Ausgangstext:
☆ ☆ ☆
Die Geschichte begann mit einer Serie von Fragen an Präsident Bush während seiner Pressekonferenz am 26. Januar. Ob seine Administration damit einverstanden sei, dass konservative Kommentatoren Zahlungen von der Regierung erhielten? Zuvor war bekannt geworden, dass drei Medienunternehmen geheimgehaltene Verträge mit der Regierung abgeschlossen hatten. "Wir brauchen eine gute, unabhängige Beziehung zwischen dem Weißen Haus und der Presse", so die kurze Entgegnung des Präsidenten, der daraufhin seinen Pressesprecher das Wort an Jeff Gannon erteilen ließ. Sofort erhob sich Gannon, Bürochef von Talon News in Washington, von seinem Stuhl, um die Demokraten im Kongress anzugreifen: "Wenn Sie, Herr Präsident, das amerikanische Volk erreichen wollen, wie können Sie dann mit Leuten zusammenarbeiten, die sich von der Realität vollkommen entfernt haben?"

Ungefähr zwei Jahre lang ist Gannon von Scott McClellan, dem Pressesprecher des Präsidenten, immer wieder um Fragen gebeten worden, um von schwierigen Themen abzulenken. "Er ist ein fantastischer Bürochef, ein erstklassiger Korrespondent im Weißen Haus" - so lobte ihn der ultrakonservative Fernsehsender Fox News. In rechtslastigen Radio-Shows wurde Gannon häufig als Experte genannt und zitiert. Aber wer ist Gannon eigentlich?
☆ ☆ ☆
Eingabedaten:
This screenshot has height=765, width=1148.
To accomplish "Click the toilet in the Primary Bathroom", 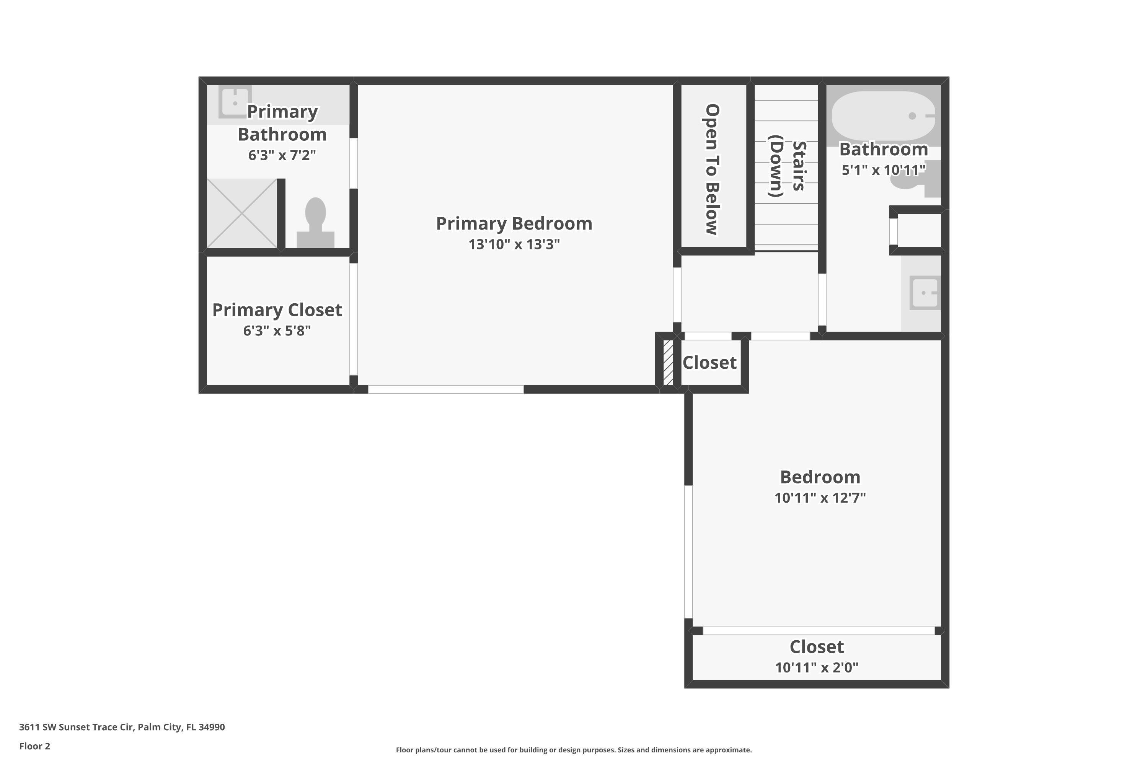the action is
☆ ☆ ☆
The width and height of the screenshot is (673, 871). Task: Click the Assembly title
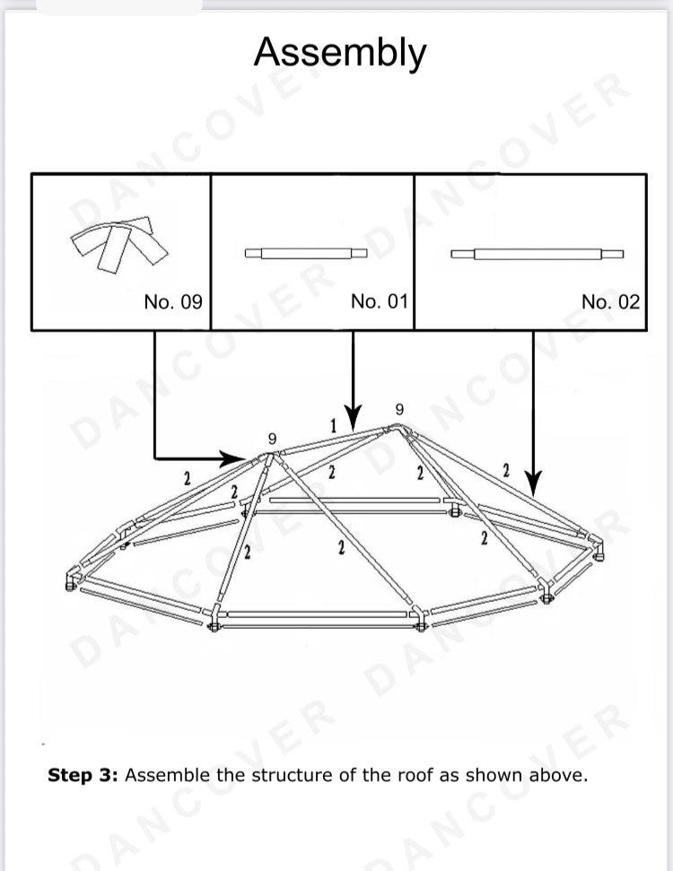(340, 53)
☆ ☆ ☆
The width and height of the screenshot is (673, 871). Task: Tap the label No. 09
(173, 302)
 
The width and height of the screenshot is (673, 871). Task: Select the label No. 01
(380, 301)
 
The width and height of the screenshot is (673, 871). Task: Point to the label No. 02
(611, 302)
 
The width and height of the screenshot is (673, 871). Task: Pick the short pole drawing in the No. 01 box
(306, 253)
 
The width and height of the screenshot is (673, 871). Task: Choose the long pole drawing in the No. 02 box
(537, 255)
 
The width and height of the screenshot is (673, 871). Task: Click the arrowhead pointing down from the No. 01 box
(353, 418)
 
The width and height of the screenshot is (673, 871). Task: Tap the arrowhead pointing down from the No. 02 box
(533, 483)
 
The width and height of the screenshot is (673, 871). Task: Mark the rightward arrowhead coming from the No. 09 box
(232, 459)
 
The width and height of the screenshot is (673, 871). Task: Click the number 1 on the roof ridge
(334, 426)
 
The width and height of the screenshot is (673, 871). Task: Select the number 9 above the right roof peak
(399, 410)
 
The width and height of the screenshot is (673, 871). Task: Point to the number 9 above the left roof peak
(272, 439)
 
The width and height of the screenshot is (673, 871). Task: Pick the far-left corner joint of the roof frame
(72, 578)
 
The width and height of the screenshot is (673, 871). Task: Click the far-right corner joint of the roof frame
☆ ☆ ☆
Worum es geht: Gib den Text über Jeff Gannon wortgetreu wieder, beginnend bei „Ungefähr zwei Jahre“ und endend mit „ist Gannon eigentlich?“. Die Datensätze sind eigenständiges Material und gehören nicht zum Text über Jeff Gannon.

Ergebnis der Übung:
Ungefähr zwei Jahre lang ist Gannon von Scott McClellan, dem Pressesprecher des Präsidenten, immer wieder um Fragen gebeten worden, um von schwierigen Themen abzulenken. "Er ist ein fantastischer Bürochef, ein erstklassiger Korrespondent im Weißen Haus" - so lobte ihn der ultrakonservative Fernsehsender Fox News. In rechtslastigen Radio-Shows wurde Gannon häufig als Experte genannt und zitiert. Aber wer ist Gannon eigentlich?